Russell's attorney, Ellen Yarrell, noted to Hellums that her primary concerns were the daughter's right to know her father and his rights under the parenting agreement he originally struck with Sullivan.
Sullivan's counsel contended that the legislature had the opportunity to carve out a clause for co-parenting agreements such as this, but did not.
"In a way, to me, it shows that there's legislating from the bench" based upon the current ruling, Bittick says. " It is important because it's going to create a wedge in that whole sperm donors' situation, where other men who didn't know they could be sued could be sued. Or other men who didn't think they had any rights can go back and assert rights."
Some argue that may be a stretch. Still, the outcome of this case likely will stir up considerable interest because of the increasing incidence of assisted reproduction in general -- and particularly within the gay and lesbian community.
"Absolutely it's going to determine how we as attorneys formulate these agreements from now on," says Jerry Simoneaux, a local lawyer who specializes in relationship issues for gays and lesbians. "This happened after Texas created its law, so it was really ambiguous, and I understand why the court was really wrestling with it.
"It was just: 'Can we get him through the courthouse doors?' " Simoneaux and others note that the rulings thus far deal only with Russell's legal standing to sue. If that holds up, a judge or jury would consider the other facts -- including Sullivan's challenge of the initial agreement and whether Russell deserves parental status. " Because if he's really just a sperm donor, then he will not be able to continue his case for parentage," Simoneaux says.
"This is one of the types of cases that lawyers read about when they're in law school, because it really does develop a very fine point on an ambiguous law." Simoneaux semi-jokes that, in light of the rulings, many lawyers are likely to be busy redrafting legal documents.
"I think what we're going to have to do is avoid that 'donor' language altogether if the two people want to share parentage."
Bittick says that she's found co-parenting agreements to be fairly common, although few participants resort to litigation when problems come up because of the high costs involved.
Simoneaux says that sometimes the agreements are even made without lawyers. He knows of one that never relied on any kind of formal, written contract.
"The reality is that there are a lot more options for people. A lot of us who are a little bit older, we pretty much felt that the family -- having kids -- was out of the picture," says Jack Valinski, vice president of the Houston Gay and Lesbian Political Caucus. "But we keep getting into these shady areas of the laws
"Just as they say, well, you don't need to get married because you can write a contract between, you know, your partner and yourself, then when you're dealing with kids, it's even more so. Well, we're not sure that those contracts will be honored."

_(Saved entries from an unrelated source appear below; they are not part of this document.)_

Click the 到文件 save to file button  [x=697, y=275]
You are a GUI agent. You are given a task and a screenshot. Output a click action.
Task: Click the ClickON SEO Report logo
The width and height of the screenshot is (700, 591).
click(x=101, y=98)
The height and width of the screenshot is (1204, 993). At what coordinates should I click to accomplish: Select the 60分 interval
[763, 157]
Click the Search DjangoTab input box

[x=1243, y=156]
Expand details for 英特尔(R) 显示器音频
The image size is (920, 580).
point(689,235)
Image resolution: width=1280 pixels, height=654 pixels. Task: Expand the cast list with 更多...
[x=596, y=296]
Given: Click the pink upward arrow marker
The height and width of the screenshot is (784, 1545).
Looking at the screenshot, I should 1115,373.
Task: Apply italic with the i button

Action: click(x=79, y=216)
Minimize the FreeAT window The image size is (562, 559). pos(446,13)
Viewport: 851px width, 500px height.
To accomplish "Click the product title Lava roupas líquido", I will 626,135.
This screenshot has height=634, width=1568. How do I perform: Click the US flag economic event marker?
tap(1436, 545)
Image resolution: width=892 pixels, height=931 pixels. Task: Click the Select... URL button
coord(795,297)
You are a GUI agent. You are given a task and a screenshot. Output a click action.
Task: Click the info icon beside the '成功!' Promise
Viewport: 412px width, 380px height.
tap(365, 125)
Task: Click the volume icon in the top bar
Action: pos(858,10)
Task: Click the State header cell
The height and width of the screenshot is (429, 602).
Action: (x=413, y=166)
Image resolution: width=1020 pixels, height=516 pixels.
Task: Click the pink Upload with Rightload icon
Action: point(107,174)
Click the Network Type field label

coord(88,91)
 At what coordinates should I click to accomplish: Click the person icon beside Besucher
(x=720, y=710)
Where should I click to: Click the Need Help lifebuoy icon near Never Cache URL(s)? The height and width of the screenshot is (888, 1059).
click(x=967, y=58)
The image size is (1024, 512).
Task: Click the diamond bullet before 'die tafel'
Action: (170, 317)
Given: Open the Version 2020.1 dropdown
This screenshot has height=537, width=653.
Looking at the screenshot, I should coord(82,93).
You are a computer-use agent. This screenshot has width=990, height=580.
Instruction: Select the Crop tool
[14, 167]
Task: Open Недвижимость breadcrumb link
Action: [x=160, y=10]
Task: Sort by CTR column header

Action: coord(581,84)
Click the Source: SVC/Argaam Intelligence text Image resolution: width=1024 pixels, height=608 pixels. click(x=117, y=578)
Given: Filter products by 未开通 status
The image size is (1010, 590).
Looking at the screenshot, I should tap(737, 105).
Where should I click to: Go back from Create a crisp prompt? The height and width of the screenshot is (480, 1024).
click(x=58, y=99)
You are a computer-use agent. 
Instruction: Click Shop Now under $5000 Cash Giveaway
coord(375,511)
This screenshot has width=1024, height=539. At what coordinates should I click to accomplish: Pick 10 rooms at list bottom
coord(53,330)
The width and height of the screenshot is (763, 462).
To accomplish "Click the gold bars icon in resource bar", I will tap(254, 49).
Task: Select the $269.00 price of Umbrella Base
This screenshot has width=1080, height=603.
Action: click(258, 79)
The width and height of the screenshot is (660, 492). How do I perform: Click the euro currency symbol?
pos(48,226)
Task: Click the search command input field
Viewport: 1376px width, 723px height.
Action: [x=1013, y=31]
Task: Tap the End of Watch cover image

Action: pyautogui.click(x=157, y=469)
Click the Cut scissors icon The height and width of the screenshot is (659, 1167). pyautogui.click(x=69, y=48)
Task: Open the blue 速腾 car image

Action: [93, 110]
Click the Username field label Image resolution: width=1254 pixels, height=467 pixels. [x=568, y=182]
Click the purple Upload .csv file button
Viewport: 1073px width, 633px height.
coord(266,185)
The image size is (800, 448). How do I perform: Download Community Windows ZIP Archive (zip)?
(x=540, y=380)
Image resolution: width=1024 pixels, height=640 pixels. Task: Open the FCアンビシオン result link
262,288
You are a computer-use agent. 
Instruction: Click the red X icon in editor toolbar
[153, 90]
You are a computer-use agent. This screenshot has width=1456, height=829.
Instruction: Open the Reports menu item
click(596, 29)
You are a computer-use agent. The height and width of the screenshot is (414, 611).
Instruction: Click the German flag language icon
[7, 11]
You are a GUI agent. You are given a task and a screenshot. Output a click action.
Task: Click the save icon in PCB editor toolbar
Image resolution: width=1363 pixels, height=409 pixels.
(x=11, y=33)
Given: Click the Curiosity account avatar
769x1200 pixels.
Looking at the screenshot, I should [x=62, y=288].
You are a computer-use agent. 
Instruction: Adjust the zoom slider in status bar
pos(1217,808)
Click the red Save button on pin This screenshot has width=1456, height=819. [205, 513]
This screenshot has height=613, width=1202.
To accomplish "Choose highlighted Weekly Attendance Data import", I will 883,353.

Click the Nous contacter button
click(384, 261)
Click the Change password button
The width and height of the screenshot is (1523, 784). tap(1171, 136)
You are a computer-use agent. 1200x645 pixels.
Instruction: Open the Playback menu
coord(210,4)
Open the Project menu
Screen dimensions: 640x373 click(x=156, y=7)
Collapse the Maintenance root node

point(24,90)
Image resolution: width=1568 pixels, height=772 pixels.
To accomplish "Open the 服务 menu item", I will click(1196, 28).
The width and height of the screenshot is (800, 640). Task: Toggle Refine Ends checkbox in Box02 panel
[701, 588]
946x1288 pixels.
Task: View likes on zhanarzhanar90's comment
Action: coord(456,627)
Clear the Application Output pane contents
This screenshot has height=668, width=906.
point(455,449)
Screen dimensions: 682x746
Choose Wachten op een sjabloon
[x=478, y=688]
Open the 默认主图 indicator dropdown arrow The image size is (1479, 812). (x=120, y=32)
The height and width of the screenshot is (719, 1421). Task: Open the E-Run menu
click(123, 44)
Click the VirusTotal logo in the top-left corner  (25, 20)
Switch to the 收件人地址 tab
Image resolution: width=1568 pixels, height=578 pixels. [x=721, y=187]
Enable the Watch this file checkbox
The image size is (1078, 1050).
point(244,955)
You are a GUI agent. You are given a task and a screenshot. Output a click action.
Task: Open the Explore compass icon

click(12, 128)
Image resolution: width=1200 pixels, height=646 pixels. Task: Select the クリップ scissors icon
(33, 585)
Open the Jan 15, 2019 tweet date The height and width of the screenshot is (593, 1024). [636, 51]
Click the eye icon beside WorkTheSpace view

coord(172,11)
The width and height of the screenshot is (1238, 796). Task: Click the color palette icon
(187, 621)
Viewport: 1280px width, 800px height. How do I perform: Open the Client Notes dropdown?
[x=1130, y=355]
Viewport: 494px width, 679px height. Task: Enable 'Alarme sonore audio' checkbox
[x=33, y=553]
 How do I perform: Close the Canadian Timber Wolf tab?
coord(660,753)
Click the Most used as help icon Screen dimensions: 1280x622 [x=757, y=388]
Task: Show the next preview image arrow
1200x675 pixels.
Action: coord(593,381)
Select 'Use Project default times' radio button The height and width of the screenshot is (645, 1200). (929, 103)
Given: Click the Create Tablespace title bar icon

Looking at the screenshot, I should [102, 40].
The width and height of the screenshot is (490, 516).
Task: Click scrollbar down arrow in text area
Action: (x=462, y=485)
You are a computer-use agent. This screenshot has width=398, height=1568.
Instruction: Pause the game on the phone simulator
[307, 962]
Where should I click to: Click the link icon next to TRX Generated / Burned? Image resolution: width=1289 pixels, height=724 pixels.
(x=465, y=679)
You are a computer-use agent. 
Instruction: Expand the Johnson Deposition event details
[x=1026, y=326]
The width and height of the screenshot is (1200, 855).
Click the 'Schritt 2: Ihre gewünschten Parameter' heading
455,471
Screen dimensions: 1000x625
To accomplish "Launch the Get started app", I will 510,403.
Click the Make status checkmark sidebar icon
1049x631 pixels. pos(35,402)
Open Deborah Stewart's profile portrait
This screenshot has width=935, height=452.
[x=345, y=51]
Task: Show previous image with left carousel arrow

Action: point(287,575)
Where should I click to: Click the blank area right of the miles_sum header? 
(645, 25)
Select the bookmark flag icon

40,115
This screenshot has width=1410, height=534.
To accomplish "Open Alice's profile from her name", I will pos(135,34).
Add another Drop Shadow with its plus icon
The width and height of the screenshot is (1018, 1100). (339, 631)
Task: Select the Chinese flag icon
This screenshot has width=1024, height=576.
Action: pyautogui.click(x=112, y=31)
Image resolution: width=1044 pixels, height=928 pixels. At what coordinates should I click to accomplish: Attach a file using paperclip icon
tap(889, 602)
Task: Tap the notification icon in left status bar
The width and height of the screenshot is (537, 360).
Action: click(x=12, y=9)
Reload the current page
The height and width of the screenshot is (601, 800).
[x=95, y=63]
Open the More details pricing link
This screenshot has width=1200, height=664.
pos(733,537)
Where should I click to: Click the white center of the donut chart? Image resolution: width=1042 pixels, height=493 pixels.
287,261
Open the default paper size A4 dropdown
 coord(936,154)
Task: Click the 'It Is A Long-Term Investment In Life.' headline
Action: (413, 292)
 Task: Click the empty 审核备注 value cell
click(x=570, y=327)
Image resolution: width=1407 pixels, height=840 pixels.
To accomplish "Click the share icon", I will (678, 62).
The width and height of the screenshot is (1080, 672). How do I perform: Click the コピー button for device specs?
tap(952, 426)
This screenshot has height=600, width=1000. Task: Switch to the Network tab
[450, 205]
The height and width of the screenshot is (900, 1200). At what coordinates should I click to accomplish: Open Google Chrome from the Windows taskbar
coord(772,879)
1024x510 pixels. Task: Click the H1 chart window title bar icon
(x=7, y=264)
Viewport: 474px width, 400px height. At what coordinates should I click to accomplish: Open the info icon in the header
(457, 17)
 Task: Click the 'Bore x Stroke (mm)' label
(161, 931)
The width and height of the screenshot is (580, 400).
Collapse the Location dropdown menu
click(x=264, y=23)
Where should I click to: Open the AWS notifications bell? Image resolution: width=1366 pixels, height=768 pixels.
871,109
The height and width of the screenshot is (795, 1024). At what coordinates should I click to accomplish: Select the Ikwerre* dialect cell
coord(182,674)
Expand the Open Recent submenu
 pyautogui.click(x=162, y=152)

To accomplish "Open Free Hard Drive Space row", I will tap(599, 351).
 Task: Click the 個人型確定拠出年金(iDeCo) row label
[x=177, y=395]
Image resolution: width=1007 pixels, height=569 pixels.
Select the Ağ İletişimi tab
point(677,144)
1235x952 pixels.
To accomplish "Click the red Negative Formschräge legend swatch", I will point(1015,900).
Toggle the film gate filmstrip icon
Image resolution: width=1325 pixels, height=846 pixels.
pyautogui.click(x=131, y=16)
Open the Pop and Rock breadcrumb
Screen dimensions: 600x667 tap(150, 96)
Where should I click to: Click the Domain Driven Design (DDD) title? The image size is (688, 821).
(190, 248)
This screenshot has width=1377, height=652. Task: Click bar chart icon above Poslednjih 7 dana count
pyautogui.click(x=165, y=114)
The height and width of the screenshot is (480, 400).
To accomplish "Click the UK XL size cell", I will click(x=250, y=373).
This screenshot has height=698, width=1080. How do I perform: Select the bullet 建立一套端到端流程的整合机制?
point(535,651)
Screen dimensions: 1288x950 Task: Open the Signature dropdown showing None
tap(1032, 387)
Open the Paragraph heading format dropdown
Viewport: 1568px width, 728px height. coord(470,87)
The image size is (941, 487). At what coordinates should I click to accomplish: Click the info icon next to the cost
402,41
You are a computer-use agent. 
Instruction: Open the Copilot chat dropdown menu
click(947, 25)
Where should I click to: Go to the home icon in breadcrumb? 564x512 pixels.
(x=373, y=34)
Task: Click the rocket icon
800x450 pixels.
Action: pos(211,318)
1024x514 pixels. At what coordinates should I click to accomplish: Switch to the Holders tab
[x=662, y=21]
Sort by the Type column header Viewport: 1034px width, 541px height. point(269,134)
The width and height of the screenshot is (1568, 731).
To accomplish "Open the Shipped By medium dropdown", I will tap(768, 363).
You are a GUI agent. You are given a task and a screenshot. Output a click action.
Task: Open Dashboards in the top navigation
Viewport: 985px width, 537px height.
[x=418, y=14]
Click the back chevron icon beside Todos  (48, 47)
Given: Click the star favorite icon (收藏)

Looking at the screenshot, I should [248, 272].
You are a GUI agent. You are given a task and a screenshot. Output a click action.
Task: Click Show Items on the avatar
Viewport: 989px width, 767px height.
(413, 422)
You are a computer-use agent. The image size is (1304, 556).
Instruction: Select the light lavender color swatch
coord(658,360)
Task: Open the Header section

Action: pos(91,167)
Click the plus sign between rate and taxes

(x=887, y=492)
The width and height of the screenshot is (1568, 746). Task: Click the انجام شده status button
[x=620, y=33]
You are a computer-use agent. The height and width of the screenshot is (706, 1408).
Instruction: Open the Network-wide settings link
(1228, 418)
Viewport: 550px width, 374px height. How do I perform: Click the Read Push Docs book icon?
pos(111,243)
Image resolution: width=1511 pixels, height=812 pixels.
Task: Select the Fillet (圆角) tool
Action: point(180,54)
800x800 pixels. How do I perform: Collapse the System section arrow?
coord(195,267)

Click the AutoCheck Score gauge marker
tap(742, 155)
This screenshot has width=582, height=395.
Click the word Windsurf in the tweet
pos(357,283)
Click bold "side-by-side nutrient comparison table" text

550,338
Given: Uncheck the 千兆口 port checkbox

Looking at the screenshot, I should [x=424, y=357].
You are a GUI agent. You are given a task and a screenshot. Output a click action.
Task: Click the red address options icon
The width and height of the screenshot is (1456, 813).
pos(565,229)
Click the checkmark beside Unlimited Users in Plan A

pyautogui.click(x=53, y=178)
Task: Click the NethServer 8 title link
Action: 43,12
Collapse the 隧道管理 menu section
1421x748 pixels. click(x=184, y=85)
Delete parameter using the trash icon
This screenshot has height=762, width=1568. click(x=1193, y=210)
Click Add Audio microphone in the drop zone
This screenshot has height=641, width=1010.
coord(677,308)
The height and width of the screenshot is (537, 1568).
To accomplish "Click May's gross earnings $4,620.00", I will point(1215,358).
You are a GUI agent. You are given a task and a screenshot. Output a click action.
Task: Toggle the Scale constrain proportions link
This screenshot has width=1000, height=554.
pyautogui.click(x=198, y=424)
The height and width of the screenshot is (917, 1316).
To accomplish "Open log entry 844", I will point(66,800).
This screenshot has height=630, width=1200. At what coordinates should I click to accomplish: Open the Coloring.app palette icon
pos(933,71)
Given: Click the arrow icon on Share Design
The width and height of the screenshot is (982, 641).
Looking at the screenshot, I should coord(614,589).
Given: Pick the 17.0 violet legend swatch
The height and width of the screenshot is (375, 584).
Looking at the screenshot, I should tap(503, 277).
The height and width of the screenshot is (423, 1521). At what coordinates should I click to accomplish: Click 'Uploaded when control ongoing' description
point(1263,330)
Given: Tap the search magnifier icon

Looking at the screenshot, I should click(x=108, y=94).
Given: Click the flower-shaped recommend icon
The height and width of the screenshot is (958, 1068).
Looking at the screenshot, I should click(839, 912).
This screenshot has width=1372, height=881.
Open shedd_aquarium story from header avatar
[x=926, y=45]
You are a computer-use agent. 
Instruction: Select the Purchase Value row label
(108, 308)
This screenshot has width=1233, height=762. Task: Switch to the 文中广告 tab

That's precisely what makes this case so important to the gay community. And while he hasn't personally met any lesbian who's gone to a gay man for artificial insemination and co-parenting, it does make sense, given the context.
Valinski explains that lesbians helped donate blood and cared for stricken gays in the early days of HIV and AIDS. "So we have a history of working together in the community for a common interest. And it would just seem now that we're sort of in the same predicament -- if we have male partners and they have female partners -- that if they want to have kids, who would they turn to first?"
For Sharon Sullivan and Brian Keith Russell, that answer may now be: someone different.